Rivers and bogs tamed for centuries at risk of returning to North Sea, MP fears
18:34, 20 November 2024
updated: 18:42, 20 November 2024
English rivers and bogs tamed for centuries are at risk of being flooded, an MP fears.
Steff Aquarone said it is time to make water infrastructure maintenance “sexy”, which flooding minister Emma Hardy said she would try her “best” to achieve.
The Liberal Democrat MP for North Norfolk also called on the Government to join up different agencies which are each responsible for water, drainage and flooding across his county.
In the words of my local water management director, we have to make maintenance sexy. The Romans were the ones who began this work. It would be a tragedy for this to be the generation which finally gave up. Not on my watch
During a Westminster Hall debate about flood preparedness in Norfolk, Mr Aquarone said Norfolk’s landscapes are “filled with farmland and floodplains”.
He continued: “While this combination of waterways and low-lying land contributes to Norfolk being the most beautiful county in the country, it presents a perfect storm for flooding problems.
“Hundreds of years ago, the Norfolk Broads were simply a huge estuary. Work over the centuries has tamed these waterways into what they are today, but without continued work, nature would simply return our area to the North Sea.
“In the words of my local water management director, we have to make maintenance sexy. The Romans were the ones who began this work.
“It would be a tragedy for this to be the generation which finally gave up.

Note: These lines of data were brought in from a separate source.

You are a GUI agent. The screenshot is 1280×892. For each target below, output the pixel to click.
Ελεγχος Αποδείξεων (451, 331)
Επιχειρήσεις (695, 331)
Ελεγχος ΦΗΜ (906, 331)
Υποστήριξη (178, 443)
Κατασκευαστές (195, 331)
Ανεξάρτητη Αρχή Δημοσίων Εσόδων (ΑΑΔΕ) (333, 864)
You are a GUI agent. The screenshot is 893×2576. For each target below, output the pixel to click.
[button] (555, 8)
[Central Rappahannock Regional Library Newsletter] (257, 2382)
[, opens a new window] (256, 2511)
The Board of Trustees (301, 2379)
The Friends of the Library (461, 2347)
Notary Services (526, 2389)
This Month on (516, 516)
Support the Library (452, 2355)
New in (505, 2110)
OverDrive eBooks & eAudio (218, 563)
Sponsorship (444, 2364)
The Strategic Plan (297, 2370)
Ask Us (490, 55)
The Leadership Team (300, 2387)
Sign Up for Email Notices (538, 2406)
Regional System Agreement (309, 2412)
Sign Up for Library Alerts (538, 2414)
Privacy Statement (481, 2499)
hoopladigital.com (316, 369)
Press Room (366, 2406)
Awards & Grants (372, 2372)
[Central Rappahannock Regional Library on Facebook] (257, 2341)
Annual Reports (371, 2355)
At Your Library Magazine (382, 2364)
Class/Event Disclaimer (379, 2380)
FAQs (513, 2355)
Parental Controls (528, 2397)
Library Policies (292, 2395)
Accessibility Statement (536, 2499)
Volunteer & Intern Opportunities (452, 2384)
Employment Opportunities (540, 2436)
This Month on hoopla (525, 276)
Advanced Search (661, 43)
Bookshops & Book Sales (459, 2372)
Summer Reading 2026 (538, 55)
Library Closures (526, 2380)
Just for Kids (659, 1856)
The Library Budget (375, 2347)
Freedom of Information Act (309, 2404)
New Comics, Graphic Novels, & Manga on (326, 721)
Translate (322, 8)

Not on my watch.”
Mr Aquarone later praised flooding agencies for working “incredibly hard but they can only work with what they’ve got, and a major issue that many of them face is that their funding settlements are rarely delivered more than one year ahead”.
He urged Ms Hardy to give responsible authorities the ability to set longer term budgets and added: “The responsibilities and powers are broken up and siloed across councils and agencies and statutory bodies, all with expertise and experience but unable to easily be shared across them all.”
Turning to cases he had heard from his constituency casework, Mr Aquarone said one farmer lost £100,000 worth of potato crop across 30 acres which were waterlogged, and he asked: “Why are insurers putting or replacing ankle-height plugs in properties they know could flood again when logic would dictate these need to be moved higher up to protect them in the future?”
George Freeman, the Conservative MP for Mid Norfolk, said climate change was driving flooding “compounded by” housebuilding, “plugging in new modern drains to old Victorian village drain infrastructure, and when you get intense rain, the whole lot merges and sewage starts rising through people’s gardens and lavatories”.
Mr Freeman earlier told MPs: “There are 36 organisations in Norfolk – just in Norfolk – tasked with and sharing responsibility for dealing with flooding.
“And basically, none of them are able to take responsibility properly. I’ll be kind, the buck gets passed. People have had enough.”
He suggested Ms Hardy would have “culverts being named after her for decades to come” if she improves data monitoring and accountability.
Green Party co-leader Adrian Ramsay, the MP for Waveney Valley which straddles the Norfolk and Suffolk border, told MPs floodplain, pond and dam restoration is often carried out by “excellent but small charities fighting over pots of money” which need more Government cash across the country.
He called for “no more buck passing and that nature-based solutions get a proper focus and attention”.
Responding, the minister said: “Am I going to make maintenance sexy? Well, I am going to do my best to make maintenance sexy.”
Ms Hardy pointed to a written statement which she made in Parliament earlier this month, which promised a review of the flooding formula and reforms “to ensure that floods funding policy drives close partnership working and brings in wider financial contributions to flood schemes”.
She also said the Environment Agency is working on a “natural flood management (NFM) benefits tool aimed at providing a nationally consistent way of assessing flood risk and wider benefits from NFM projects and this is because in the past, some of the difficulties in getting these flood projects off the ground has been it’s very difficult to calculate the actual benefit that you gain from something when it’s natural flood management”.
She said the Government had allocated £50 million to internal drainage boards and £60 million to storm-affected farmers which could arrive into their bank accounts as soon as Thursday.